> **DATA RECORDS**:
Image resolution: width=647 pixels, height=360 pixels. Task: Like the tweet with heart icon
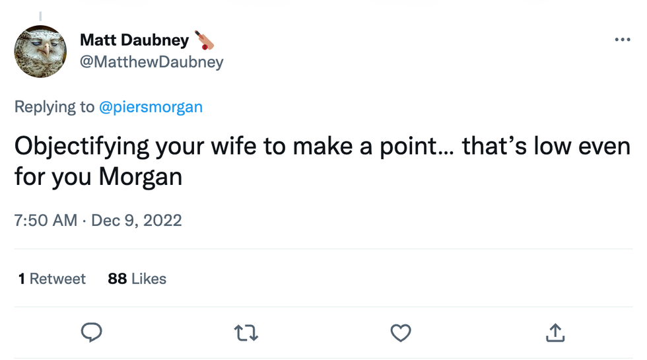[401, 333]
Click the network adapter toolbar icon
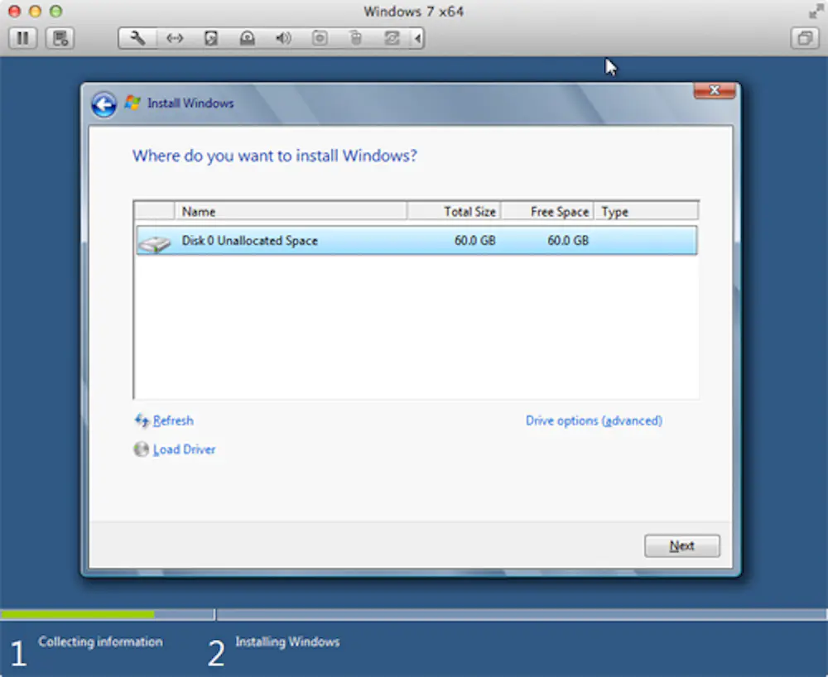The image size is (828, 677). coord(175,38)
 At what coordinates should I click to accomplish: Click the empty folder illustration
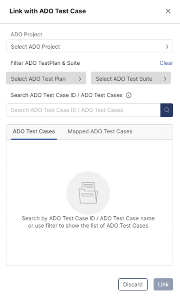[88, 193]
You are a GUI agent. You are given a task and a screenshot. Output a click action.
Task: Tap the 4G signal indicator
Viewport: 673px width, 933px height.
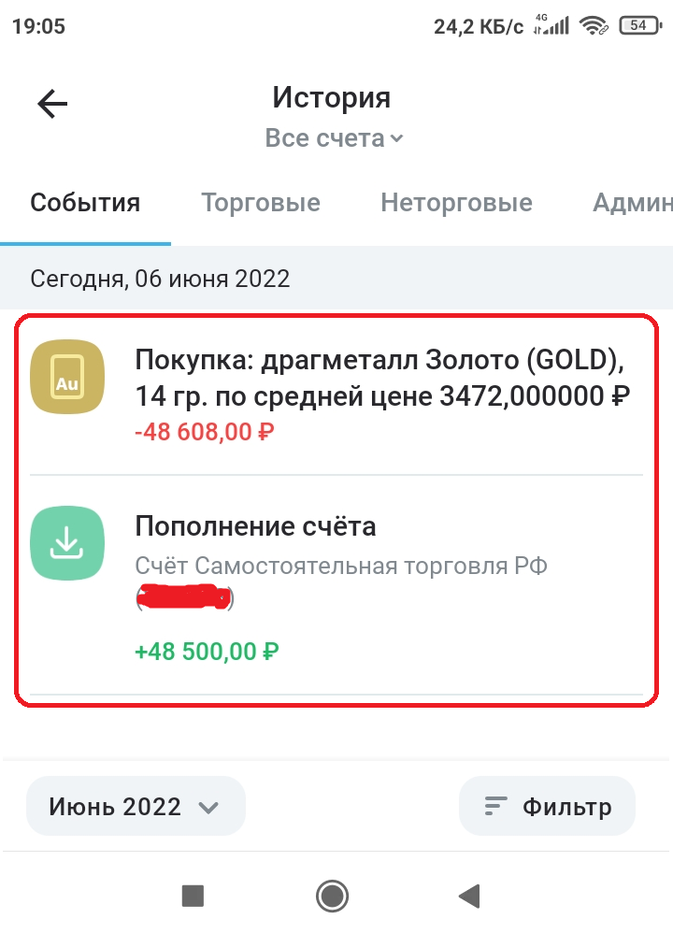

> **ACTION ITEM**: Only the lines from the one containing "Task: Tap the 4G signal indicator" through the last line of the entries should be transcribed, exactly and with no pictures.

> **RESPONSE TO THE EXERCISE**:
Task: Tap the 4G signal indicator
Viewport: 673px width, 933px height.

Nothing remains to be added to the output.